Nothing but the lines below between the line holding "This screenshot has height=775, width=1561." and the line holding "Task: Adjust the icon size slider", inclusive, should appear in the answer, each set down exactly.

───── AVAILABLE RECORDS

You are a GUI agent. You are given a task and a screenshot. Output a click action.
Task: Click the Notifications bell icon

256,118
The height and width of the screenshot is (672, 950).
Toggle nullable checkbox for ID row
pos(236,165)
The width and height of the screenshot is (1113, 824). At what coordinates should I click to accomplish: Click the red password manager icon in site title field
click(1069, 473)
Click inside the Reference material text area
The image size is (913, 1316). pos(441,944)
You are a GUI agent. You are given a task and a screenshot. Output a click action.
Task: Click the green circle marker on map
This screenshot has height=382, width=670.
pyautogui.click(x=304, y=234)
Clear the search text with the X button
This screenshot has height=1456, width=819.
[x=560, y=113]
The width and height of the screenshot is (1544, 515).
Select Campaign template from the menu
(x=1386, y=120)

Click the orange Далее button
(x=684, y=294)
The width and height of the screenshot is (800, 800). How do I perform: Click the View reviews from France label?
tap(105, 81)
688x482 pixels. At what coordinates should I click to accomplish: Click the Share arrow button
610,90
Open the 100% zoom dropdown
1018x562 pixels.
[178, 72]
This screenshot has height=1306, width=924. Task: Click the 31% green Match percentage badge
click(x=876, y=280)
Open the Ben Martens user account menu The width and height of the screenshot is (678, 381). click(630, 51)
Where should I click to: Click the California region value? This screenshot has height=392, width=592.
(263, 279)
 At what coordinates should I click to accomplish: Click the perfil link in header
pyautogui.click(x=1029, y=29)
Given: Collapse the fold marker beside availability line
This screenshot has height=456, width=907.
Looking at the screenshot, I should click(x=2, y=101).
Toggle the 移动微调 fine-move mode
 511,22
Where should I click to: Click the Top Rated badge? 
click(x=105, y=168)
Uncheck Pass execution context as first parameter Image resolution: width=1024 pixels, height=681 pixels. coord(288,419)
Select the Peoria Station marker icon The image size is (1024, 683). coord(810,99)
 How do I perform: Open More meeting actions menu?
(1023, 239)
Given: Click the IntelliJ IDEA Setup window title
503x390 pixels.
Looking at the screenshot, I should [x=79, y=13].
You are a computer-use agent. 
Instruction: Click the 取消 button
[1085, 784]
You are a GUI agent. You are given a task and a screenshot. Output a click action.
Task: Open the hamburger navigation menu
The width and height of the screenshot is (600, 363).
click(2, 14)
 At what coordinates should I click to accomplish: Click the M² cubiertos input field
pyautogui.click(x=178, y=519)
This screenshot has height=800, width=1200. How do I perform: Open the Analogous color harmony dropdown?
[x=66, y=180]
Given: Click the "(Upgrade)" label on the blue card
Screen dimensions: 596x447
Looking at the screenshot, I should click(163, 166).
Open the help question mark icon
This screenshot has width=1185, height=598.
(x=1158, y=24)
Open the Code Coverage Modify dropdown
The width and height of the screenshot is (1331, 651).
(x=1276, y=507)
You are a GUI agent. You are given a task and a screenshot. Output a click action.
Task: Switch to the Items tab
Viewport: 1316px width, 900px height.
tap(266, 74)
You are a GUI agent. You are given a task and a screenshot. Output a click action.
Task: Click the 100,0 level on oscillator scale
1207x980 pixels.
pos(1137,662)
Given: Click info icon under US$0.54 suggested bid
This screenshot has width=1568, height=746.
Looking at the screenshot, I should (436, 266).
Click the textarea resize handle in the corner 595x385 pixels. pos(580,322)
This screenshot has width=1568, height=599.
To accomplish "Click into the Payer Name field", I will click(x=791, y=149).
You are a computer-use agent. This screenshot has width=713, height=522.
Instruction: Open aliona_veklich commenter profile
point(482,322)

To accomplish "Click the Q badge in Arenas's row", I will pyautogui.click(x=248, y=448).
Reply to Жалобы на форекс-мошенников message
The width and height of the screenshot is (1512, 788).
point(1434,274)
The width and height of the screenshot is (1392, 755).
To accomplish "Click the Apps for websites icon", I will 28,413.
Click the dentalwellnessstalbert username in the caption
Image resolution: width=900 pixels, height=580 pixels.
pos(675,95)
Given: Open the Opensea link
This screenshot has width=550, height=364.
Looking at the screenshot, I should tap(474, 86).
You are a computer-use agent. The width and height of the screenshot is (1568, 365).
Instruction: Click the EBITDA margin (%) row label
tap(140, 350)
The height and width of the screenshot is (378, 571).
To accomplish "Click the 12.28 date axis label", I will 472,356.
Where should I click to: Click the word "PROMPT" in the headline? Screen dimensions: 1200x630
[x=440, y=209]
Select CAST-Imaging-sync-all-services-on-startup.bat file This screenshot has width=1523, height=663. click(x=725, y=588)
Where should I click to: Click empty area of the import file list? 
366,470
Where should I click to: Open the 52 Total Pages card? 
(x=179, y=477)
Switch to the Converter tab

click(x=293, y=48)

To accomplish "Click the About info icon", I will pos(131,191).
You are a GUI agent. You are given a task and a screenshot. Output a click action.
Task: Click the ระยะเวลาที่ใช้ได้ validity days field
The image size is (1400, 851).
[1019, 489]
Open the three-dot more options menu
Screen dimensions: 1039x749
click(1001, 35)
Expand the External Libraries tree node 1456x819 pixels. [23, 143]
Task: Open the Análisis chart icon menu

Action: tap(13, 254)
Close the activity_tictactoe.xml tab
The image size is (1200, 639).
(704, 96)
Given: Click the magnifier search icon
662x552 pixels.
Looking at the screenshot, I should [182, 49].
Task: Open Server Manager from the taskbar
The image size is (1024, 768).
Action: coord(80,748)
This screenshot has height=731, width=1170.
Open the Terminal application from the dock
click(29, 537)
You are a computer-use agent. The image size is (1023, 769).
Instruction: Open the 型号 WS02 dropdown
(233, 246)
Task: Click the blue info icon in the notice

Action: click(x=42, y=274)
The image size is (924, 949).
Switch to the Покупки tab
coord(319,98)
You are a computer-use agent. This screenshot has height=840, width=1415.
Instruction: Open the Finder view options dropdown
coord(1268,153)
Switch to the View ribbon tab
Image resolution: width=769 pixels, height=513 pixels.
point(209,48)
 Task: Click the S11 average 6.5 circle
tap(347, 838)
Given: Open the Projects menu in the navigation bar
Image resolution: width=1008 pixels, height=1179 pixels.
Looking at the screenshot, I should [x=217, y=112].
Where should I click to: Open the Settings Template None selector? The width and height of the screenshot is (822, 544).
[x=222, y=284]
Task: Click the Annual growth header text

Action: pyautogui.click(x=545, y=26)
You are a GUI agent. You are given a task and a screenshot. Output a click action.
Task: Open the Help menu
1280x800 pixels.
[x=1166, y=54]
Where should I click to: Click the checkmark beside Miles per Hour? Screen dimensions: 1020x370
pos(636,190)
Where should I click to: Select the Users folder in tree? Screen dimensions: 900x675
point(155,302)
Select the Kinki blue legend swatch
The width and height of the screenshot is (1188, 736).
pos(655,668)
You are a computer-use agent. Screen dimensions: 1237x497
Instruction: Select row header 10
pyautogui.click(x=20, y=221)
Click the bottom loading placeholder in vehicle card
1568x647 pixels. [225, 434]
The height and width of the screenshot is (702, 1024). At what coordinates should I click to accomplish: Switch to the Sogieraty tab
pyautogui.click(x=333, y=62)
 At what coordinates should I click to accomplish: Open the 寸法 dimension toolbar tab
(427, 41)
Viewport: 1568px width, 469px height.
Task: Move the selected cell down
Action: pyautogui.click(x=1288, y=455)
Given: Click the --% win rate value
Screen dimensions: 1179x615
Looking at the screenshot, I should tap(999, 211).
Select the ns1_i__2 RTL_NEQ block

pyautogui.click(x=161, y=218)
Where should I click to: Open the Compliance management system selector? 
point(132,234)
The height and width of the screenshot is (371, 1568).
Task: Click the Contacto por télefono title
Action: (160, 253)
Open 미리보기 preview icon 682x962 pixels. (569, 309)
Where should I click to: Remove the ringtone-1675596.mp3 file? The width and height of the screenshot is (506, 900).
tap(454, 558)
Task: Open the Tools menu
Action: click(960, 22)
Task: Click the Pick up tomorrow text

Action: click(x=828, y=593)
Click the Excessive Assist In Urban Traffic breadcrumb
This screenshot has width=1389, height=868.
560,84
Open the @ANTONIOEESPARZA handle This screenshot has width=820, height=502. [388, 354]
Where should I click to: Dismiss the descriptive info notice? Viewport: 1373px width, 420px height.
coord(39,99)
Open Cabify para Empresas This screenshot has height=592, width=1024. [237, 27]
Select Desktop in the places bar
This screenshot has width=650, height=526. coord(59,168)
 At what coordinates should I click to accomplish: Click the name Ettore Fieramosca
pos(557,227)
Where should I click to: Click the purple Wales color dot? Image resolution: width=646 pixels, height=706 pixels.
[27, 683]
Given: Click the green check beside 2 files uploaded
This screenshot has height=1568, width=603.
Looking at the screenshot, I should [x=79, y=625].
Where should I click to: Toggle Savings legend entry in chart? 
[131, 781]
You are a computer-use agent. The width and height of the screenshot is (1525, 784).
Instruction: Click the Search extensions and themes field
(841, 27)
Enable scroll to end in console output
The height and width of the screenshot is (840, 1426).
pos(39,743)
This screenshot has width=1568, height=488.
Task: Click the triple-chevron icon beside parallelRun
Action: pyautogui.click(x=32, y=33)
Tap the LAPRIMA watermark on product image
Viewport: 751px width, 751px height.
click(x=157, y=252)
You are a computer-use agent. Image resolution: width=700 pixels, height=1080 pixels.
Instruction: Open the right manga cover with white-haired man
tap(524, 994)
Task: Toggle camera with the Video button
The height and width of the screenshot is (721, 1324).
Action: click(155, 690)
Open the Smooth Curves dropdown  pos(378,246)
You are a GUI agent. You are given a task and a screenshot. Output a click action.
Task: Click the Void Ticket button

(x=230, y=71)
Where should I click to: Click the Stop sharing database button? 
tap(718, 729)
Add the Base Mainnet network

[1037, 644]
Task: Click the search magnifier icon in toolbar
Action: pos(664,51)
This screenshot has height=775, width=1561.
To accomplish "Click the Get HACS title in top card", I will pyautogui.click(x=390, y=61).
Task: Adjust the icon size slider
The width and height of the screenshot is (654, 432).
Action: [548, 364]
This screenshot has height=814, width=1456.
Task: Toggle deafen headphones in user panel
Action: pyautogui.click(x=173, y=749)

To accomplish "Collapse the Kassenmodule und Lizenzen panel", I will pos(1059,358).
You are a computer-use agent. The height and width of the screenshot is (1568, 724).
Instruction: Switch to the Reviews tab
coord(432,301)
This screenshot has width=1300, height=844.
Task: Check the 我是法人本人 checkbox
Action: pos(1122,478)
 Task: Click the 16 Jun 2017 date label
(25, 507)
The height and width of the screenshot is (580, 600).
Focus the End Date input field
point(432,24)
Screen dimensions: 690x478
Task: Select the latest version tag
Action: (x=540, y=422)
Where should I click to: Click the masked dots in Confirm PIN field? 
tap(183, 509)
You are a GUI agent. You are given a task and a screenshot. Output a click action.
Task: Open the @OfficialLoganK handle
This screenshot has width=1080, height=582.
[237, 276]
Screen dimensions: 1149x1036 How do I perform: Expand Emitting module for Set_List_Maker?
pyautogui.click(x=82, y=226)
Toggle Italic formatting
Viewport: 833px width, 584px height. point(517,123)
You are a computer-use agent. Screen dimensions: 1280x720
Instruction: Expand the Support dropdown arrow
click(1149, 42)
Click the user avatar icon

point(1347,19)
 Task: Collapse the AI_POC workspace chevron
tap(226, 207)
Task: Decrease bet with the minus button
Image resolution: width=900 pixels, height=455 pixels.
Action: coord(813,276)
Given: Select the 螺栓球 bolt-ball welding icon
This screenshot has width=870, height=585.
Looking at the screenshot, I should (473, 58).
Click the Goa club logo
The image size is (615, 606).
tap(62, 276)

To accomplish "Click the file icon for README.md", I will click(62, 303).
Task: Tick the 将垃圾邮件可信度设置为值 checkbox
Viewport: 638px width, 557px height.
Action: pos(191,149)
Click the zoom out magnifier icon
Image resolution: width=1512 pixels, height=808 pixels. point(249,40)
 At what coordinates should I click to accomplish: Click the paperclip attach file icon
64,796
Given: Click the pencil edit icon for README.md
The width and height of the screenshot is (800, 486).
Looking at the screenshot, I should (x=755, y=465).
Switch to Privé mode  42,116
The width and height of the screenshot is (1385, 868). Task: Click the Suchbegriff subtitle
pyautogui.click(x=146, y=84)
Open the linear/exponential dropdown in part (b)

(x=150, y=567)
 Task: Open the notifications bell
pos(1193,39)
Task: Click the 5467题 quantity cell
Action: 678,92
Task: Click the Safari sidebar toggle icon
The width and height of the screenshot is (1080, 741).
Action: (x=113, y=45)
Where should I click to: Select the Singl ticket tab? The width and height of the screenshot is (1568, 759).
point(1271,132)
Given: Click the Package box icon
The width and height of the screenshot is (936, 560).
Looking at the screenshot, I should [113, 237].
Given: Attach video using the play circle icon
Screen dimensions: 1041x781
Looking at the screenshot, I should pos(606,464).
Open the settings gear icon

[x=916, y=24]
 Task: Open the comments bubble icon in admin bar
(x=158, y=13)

──────────

REPLY:
This screenshot has height=775, width=1561.
To accomplish "Click the Get HACS title in top card", I will pyautogui.click(x=390, y=61).
Task: Adjust the icon size slider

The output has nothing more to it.